We’d like to add our voices to the many who’ve praised the life of Rabbi Manfred Gans. We met him 40 years ago in the early years of Otsar, were impressed then, and continued to be deeply moved from afar by his maasim tovim and rabbanus in all those subsequent years. Yehi zichro baruch.

Dear Editor:

 August 25 will mark the second anniversary of the passing of Arizona Senator and Republican Presidential candidate John McCain. He was always a breath of fresh air. What you see is what you got with the “Straight Talk Express.” He could work across the aisle with Democratic Senate colleagues, including Connecticut Senator Joseph Lieberman and others on a regular bipartisan basis. This also included Massachusetts Senator Edward Kennedy on comprehensive immigration reform, and Wisconsin Senator Russ Feingold on campaign finance reform. His history in the Senate harkens back to an age of collegiality no longer seen today. McCain, like New York’s late Senator Daniel Patrick Moynihan, was an intellectual giant, standing head and shoulders above today’s newer generation of Senators.

Dear Editor:

 I applaud Izzo Zwiren for his excellent article in last week’s issue of the Queens Jewish Link, titled “Are Jews White?” Izzo makes clear the neurosis that Jews have in dealing with anti-Semitism. It is always with an “excuse me” attitude for pointing to that form of pernicious racism that has plagued us since our very foundation. An example cited by Izzo is the case of New England Patriot Julian Edelman, who was brave enough to react harshly to the outright anti-Semitic remarks by NFL player DeSean Jackson, which included brandishing words (falsely) ascribed to Adolf Hitler ym”sh. Yet Edelman found it necessary to excuse his reaction by offering to take Jackson to the Holocaust Museum in exchange for his going to the Museum of African American History and Culture.

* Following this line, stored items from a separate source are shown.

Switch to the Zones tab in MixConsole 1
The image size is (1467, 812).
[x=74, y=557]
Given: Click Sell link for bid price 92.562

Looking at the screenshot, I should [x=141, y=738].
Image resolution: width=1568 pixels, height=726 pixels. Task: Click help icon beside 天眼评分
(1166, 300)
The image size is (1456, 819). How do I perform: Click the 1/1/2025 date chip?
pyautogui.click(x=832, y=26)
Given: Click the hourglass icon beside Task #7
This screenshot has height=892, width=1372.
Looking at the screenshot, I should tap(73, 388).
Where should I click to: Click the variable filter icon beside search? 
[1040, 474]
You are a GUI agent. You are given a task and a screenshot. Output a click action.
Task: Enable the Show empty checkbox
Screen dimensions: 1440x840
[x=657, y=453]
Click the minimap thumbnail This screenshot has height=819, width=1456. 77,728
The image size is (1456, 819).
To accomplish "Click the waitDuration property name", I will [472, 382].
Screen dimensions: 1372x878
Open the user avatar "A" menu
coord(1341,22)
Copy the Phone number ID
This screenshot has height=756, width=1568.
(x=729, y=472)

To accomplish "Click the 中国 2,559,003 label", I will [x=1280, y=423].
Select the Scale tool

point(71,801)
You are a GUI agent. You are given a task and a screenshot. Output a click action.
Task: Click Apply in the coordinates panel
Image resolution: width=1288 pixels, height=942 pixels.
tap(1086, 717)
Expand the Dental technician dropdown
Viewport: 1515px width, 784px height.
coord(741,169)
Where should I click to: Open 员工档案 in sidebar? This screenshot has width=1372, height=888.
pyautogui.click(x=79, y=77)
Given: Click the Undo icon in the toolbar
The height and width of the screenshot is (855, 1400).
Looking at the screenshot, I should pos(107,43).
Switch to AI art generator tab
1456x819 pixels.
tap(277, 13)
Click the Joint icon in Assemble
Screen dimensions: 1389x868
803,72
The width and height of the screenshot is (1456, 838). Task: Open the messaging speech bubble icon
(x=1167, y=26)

As you know the 11th of Tamuz marks the 5th Hebrew Yahrzeit for my father, Marshall Harlan Epstein, Meir Zvi ben Natan zichrono livracha. It is hard to imagine that five years have passed since my father’s petirah. Sometimes It is hard for me to bear.  I miss my father every single day, even if I don’t say it out loud. He is always in my thoughts and prayers. Every morning, when I pray., I never forget to say tehillim. That is when I think of him, because the power of tehillim can be strong. It pains me and I’m sure others when there is not much we can do to help our loved ones in situations of dire need, and prayer can be the best way to ask Hashem for help to heal our loved ones.